***** Supplied information *****

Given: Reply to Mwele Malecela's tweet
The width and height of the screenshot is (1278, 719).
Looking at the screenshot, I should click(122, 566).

*****
***** Supplied information *****

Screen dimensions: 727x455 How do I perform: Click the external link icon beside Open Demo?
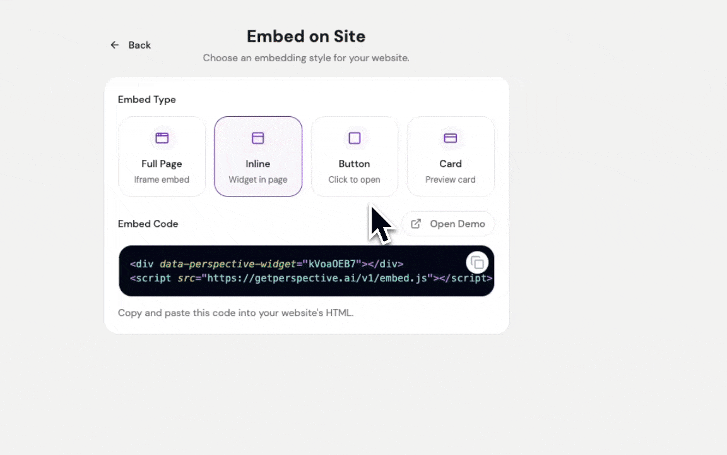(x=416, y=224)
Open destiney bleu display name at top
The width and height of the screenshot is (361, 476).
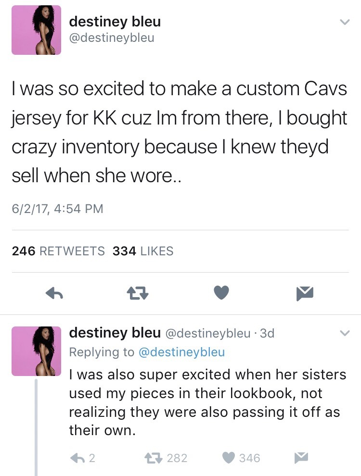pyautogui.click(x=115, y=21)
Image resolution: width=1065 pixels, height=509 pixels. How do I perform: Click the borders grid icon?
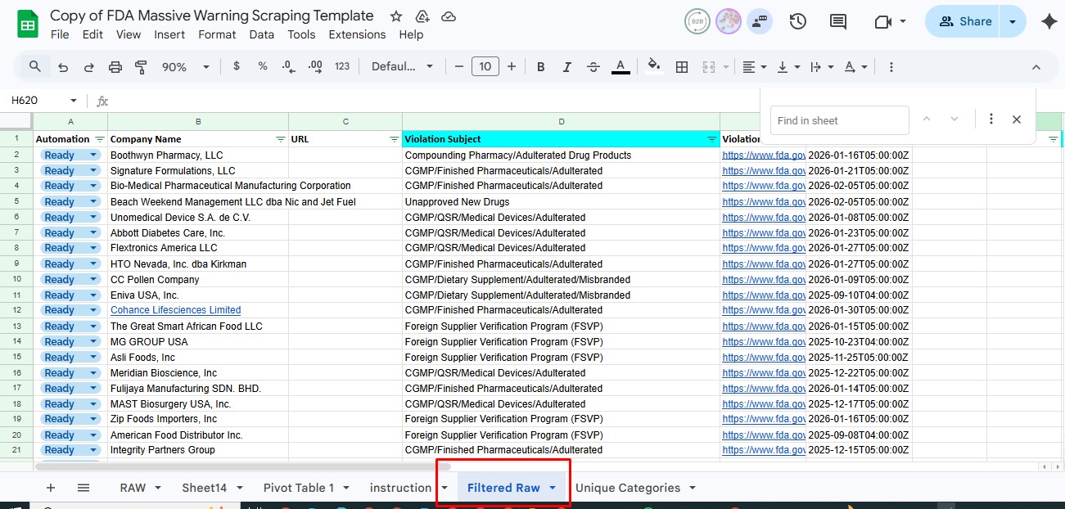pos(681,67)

*****

What the task asks: Could you format the records above, from the line containing "Given: Reply to Mwele Malecela's tweet" through the line containing "Looking at the", both included, as a numbered list without blank lines?

Written answer:
1. Given: Reply to Mwele Malecela's tweet
2. The width and height of the screenshot is (1278, 719).
3. Looking at the screenshot, I should click(122, 566).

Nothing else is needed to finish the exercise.